Karevan keluar dari mobilnya dengan tidak santai. Ia berlari menuju pintu rumahnya. Yang pertama kali ia lihat adalah Audi. Ia yakin Audi khawatir, pasalnya raut wajah sang mama langsung berubah ketika menghampiri ia.

"Kak, ini kenapa?"

"Audrey dimana, Ma?" Karevan malah balik bertanya. "Audrey dimana?!"

"Ada di ruang keluarga," jawab Audi setengah bingung. "Wajah kamu kenapa bisa lebam-lebam begini? Kamu berantem sama siapa?"

Bukannya menjawab, Karevan langsung masuk ke dalam rumah. Saat sampai, memang benar Audrey ada di sana. Sedang menggenggam toples kue kering dengan menghadap televisi. Buru-buru Karevan hampiri. "Ikut gue ke kamar, cepet!"

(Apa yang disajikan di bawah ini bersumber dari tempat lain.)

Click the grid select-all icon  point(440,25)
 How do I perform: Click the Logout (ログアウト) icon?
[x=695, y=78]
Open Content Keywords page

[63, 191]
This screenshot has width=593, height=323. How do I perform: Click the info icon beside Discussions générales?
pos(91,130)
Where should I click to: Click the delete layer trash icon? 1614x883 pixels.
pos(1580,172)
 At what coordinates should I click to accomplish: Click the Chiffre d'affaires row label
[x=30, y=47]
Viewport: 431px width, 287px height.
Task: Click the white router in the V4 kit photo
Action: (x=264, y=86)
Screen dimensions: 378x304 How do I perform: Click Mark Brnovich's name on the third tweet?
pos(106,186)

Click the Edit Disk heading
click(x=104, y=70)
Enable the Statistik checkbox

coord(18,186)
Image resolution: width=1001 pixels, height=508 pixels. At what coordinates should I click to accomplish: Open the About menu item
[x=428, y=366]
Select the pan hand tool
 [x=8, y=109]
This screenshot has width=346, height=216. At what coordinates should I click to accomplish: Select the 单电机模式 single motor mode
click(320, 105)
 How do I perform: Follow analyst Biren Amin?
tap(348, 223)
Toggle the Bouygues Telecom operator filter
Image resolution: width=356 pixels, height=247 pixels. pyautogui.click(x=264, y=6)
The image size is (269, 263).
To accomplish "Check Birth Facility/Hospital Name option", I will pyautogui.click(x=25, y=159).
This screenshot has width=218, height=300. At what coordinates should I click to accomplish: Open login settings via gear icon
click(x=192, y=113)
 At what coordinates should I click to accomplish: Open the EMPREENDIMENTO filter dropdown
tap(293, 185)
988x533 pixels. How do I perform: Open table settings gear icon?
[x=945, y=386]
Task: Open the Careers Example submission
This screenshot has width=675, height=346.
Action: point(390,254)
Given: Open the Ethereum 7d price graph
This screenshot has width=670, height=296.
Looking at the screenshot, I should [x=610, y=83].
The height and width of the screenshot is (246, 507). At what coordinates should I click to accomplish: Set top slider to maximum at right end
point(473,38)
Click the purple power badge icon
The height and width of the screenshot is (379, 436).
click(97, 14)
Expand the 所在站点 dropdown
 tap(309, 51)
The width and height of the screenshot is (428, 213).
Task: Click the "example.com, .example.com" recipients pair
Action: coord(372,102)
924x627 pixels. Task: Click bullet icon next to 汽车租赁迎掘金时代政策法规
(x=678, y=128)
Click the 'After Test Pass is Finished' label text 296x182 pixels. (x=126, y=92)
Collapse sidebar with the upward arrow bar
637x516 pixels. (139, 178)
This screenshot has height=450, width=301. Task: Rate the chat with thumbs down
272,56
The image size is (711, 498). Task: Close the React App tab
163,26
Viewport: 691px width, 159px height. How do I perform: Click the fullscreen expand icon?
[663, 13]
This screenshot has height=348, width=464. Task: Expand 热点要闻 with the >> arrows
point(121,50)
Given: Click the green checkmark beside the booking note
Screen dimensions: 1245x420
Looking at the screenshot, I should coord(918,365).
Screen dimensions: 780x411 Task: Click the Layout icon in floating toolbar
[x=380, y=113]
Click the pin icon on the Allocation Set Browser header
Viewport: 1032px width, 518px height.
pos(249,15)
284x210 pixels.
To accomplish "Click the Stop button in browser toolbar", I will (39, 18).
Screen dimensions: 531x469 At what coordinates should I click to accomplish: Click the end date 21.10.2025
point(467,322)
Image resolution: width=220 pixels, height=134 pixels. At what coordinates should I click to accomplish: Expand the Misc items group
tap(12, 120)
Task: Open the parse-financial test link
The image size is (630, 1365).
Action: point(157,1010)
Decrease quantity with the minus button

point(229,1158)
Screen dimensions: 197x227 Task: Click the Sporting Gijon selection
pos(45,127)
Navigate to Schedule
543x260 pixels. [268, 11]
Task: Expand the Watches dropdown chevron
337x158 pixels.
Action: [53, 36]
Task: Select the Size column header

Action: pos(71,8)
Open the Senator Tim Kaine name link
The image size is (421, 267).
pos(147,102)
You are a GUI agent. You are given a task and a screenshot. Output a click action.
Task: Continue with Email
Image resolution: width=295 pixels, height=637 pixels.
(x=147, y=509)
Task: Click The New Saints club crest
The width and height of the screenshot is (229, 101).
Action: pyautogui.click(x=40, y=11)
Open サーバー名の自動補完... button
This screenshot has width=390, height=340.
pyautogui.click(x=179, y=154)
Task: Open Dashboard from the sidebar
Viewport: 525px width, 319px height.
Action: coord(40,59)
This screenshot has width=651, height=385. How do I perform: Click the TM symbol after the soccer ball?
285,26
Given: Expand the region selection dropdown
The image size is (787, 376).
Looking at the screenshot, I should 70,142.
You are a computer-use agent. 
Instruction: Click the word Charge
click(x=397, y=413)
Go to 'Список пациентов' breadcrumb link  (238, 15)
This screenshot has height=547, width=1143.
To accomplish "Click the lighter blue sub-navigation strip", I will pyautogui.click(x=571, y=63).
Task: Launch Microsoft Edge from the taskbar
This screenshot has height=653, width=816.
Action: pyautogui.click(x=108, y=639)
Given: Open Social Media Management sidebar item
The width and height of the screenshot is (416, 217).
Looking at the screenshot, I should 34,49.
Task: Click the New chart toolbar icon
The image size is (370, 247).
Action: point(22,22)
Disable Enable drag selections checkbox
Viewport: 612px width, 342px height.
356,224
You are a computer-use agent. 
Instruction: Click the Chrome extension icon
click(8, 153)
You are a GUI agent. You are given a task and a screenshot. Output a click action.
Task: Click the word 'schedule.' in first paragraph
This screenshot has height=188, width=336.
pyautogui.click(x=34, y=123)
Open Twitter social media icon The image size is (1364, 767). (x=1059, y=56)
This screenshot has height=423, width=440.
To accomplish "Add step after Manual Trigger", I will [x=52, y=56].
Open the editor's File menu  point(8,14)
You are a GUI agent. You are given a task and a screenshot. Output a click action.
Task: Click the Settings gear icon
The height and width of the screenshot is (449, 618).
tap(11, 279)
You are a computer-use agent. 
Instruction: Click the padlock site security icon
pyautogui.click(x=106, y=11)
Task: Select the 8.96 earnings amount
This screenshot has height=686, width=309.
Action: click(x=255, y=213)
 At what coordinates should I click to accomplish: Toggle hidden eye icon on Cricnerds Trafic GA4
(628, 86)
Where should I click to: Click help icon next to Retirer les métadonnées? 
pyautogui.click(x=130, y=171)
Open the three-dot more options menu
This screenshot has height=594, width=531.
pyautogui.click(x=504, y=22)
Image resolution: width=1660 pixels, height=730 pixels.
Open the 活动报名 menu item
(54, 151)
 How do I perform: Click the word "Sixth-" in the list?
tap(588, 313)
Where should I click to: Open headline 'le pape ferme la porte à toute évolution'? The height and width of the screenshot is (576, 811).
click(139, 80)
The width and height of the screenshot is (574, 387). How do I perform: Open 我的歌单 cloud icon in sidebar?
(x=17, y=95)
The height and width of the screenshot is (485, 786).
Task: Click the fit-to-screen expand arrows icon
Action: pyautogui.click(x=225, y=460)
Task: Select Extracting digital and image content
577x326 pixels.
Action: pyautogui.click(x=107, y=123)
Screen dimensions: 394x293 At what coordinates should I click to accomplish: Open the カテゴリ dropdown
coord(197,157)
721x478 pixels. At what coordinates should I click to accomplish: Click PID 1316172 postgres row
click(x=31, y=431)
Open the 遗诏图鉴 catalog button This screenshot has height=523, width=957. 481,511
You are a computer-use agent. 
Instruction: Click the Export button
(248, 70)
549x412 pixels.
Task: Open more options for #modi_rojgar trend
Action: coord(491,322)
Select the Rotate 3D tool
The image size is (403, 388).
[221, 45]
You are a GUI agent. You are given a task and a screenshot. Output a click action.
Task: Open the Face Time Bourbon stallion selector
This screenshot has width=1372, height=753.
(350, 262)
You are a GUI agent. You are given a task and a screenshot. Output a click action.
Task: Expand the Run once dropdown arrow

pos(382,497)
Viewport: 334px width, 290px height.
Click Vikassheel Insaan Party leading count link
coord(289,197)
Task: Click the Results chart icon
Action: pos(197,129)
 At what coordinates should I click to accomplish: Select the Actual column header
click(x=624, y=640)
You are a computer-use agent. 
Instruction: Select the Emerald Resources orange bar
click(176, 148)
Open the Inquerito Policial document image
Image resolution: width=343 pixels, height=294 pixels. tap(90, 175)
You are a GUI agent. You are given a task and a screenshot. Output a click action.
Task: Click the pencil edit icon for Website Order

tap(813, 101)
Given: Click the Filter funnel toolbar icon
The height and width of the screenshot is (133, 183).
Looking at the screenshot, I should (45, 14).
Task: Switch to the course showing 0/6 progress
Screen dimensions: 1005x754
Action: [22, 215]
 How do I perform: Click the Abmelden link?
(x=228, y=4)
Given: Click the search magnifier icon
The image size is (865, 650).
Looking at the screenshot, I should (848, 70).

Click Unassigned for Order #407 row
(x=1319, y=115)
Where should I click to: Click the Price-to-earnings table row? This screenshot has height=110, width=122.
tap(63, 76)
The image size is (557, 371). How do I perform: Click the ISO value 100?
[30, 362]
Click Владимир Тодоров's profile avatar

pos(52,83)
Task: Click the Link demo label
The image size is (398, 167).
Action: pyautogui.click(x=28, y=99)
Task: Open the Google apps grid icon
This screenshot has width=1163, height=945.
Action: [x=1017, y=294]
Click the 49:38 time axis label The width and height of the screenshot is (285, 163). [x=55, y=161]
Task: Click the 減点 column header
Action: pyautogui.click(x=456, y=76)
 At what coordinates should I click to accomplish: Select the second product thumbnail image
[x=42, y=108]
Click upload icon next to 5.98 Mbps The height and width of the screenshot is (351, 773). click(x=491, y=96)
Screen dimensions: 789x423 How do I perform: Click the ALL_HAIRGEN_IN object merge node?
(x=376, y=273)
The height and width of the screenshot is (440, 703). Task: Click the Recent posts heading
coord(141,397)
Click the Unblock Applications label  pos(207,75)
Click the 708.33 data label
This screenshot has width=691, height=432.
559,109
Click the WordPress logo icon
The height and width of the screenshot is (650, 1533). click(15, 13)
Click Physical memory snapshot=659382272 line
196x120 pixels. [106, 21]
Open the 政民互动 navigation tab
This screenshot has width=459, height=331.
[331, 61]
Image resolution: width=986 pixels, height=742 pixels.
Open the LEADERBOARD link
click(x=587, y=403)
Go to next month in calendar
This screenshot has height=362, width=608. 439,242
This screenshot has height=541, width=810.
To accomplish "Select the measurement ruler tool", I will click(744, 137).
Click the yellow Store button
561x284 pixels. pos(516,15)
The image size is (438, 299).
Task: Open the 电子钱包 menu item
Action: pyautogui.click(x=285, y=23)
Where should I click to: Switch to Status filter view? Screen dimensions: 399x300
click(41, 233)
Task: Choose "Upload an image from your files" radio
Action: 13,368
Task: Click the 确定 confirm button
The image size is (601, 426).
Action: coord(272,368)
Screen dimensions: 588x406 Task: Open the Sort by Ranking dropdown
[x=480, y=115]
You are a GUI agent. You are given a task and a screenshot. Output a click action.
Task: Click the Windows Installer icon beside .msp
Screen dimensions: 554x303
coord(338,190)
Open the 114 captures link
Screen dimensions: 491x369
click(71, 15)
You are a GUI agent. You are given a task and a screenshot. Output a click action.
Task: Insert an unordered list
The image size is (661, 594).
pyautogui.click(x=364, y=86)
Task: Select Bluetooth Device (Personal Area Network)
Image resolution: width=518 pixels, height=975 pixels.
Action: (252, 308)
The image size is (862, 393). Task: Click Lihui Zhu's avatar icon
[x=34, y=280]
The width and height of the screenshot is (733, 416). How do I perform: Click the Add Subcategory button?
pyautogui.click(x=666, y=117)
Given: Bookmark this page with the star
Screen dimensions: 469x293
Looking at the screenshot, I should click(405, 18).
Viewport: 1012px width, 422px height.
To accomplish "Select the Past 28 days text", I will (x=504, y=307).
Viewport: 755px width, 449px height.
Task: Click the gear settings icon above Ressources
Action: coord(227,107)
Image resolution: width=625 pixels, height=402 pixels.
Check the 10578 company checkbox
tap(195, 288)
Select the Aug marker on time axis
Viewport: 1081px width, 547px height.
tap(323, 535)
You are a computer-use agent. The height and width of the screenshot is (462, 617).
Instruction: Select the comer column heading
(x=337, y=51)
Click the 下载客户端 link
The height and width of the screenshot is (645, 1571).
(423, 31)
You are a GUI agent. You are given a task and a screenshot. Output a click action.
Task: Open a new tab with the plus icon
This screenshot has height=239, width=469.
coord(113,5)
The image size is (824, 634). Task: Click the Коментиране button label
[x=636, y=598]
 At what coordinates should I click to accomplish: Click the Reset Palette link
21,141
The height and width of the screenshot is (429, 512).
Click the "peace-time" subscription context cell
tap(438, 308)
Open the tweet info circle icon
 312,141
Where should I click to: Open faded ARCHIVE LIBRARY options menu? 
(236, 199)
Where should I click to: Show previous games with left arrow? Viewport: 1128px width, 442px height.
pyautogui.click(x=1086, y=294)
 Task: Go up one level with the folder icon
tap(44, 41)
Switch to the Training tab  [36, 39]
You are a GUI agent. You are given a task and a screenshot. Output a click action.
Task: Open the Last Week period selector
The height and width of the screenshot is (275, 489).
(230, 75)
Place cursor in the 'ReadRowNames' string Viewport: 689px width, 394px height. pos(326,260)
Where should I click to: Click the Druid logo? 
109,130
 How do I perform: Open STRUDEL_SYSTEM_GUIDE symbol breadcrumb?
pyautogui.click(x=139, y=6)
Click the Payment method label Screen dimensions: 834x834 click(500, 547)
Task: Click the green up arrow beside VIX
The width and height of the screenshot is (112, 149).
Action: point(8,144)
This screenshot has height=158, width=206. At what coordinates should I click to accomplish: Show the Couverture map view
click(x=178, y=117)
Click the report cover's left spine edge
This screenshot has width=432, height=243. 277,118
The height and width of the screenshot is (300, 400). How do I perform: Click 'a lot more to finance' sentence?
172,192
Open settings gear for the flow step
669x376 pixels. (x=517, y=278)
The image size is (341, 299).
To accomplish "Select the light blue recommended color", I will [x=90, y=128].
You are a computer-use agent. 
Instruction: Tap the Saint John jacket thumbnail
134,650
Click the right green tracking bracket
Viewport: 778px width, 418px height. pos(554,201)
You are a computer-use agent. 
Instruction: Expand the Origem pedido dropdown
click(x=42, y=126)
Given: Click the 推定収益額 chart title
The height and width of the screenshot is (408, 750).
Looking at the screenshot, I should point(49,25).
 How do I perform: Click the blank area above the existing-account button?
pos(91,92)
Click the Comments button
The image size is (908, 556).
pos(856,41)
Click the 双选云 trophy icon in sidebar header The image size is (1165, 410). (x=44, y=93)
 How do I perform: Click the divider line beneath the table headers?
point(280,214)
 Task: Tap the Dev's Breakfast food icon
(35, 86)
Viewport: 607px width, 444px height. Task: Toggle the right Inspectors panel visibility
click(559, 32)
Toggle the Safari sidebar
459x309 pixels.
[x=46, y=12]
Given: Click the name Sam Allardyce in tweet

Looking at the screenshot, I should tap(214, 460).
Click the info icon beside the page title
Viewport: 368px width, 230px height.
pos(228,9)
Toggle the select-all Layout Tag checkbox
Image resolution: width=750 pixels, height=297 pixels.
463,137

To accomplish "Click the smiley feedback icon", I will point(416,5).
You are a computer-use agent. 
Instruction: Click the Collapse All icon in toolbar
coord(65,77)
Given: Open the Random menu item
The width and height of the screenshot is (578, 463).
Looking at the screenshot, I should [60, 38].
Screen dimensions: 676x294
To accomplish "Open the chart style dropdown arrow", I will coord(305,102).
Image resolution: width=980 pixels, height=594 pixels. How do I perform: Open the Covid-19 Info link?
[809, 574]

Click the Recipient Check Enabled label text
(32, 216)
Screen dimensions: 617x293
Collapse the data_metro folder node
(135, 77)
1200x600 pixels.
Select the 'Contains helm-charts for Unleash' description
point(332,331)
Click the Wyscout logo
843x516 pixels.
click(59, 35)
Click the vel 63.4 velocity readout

Sebelum sempat menjawab, dan bertanya kenapa wajah sang kakak bisa seperti itu, Audrey telah diseret Karevan menuju lantai atas.

"Drey, ceritain semuanya ke gue!" Perintah Karevan setelah sampai di luar kamar berdampingan mereka.

Audrey menelan salivahnya susah payah, dia tiba-tiba tercekat. "S-soal, soal apa, Kak?"

"Semuanya!" Serius Karevan. "Gue udah tahu, tapi gue butuh penjelasan lebih!"

Keringat dingin mulai timbul di pelipis Audrey, ia tahu kalau Michelle telah membuka semuanya. "Kak, gue bakal cerita semuanya ke lo. Asal lo jangan marah sama gue, ya? Gue mohon.." Audrey menggenggam tangan Karevan penuh harap. "Jangan benci Audrey setelah ini."

"Ceritain, Drey!"

"Janji?"

"CEPETAN!"

Audrey menghela napas panjang. Ini adalah konsekuensi dari perbuatan yang telah ia lakukan, bagaimanapun juga Audrey harus bertanggung jawab. "Ini semua berawal dari kebodohan gue, Kak. Gue yang terlalu putus asa karna Aldi, waktu itu mau-mau aja dirayu Michelle buat gabung sama dia."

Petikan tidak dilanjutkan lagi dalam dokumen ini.